То, что виделось вечным и нерушимым – каменным истуканом, рухнуло как подкошенное. Стоило только подтолкнуть. В образовавшемся просвете, что ни день, открывались новые возможности: заведомо не проходное, опасное, крамольное становилось передним краем исторической науки (к неудовольствию старых профессоров, проверенных кадров, лишившихся прежнего влияния, – осмелевшие прогрессисты почти в открытую называли их пережитками прошлого, выкормышами советской власти).
Надышавшись воздухом нежданно-негаданной свободы (в те первые недели и месяцы густым – хоть ложкой черпай), он отставил тему народничества – главным образом потому, что больше не считал себя обязанным сострадать так называемому простому народу. Интеллигенция – совесть нации? Теперь, когда для всех и каждого открылось широкое окно возможностей (включая доступ к книжной продукции: все, что было под запретом, выходит в свет миллионными тиражами), – сама постановка вопроса выглядела некорректной. Народ, которому дарована свобода, справится и без него.
Отставил – в пользу того, что прельщало и беспокоило: отношения центральной власти с национальными окраинами, бывшими союзными республиками. Первый звоночек прозвучал в девяносто третьем. На факультетском собрании кто-то из кафедральных остроумцев отпустил шуточку про «старшего брата», первого среди равных. Из последнего ряда, где собрались преподаватели и аспиранты кафедры русской истории, последовал немедленный ответ: «Пиявки – насосались и отпали», – не в том дело, что антиисторический, а в том, что злой.
Эта короткая перепалка вскорости забылась. Да и тема братства и первородства как-то сама собой ушла – в ожидании будущего исследователя. Как бы странно это ни прозвучало, но таким исследователем – пусть не беспристрастным, но зато (памятуя обстоятельства родительской семейной жизни) кровно заинтересованным в раскрытии истины – он возомнил себя. Кому, как не ему, со всем этим разбираться.

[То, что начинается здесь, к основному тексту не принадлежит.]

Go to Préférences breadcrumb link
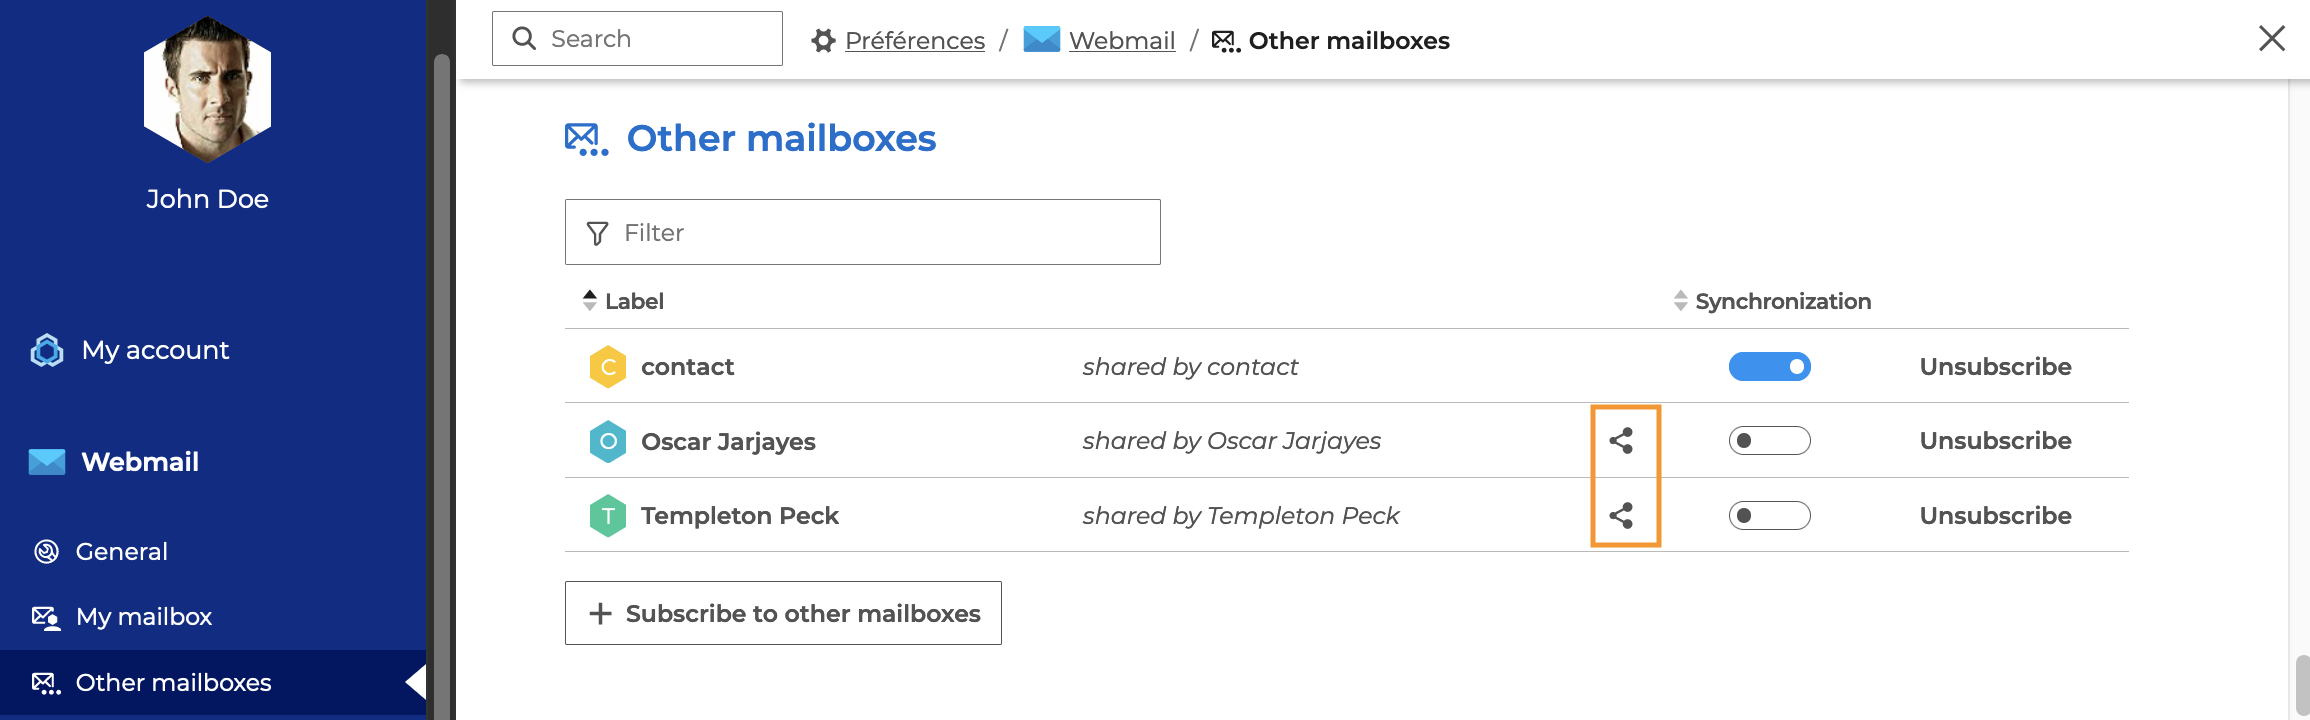pos(914,41)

В материалах научных и «около научных», ранее недоступных (экономя на ксероксе, он работал по старинке, переписывал от руки), обнаружилось нечто странное. Русификацией так или иначе поддушивали всех, но Украину – ему казалось – особенно. Притом задолго до советской власти. Указ о сожжении «Учительного Евангелия», отпечатанного в Киеве, датирован 1622 годом. Лоббировал, говоря современным языком, этот царский указ не кто-нибудь, а сам Патриарх Московский и всея Руси Филарет; что называется, по-родственному: на престоле Михаил Федорович; Филарет, в миру Федор Никитич Романов, – его родной отец. Через семьдесят лет – тут уж на семейные дела не спишешь, Собор русской православной церкви предает анафеме «киевские новые книги» – труды Петра Могилы, Симеона Полоцкого, Лазаря Барановича. Да, разумеется, страх перед «латинством», пронизавшим Киево-Могилянскую академию (где наряду с богословием преподавали «свободные искусства»: арифметику, астрономию, диалектику и прочая, и прочая), – но сама по себе такая церковная активность вызывала неприятные ассоциации – подводила к сравнению с католической церковью, чьи пастыри, по мнению некоторых исследователей, заложили в сознание своих дремучих, но верных прихожан стойкую неприязнь к евреям, распявшим «Бога нашего, Иисуса Христа», – из которой впоследствии сформировался отнюдь не умозрительный, а деятельный антисемитизм; в апогее – гитлеровского толка: Освенцим, Майданек, «окончательное решение еврейского вопроса» – то, с чем в ходе наступления покончила победоносная Советская армия. Смелá, как липкую грязь. Здесь история страны пересекалась с его семейной историей. Он вспомнил своих дедов. Оба стяжали военную славу; материн, дед Василий, – на 1-м Украинском, Степан, дед по отцовской линии, – на 2-м Белорусском.
Пока другие его коллеги – горячо, с пеной у рта обсуждали преступления советской власти: красный террор, массовые репрессии, голодомор, в том числе на Украине, он, не соблазняясь очевидным, продолжал копать вглубь.
Начало новому витку русификации положил император Петр Первый, запретивший книгопечатание на украинском; тем же указом предписывалось изъятие украинских текстов из церковных книг. Интересно, как они туда просочились? Видно, не зря его мать говорила: украинцы – упрямцы и хитрецы.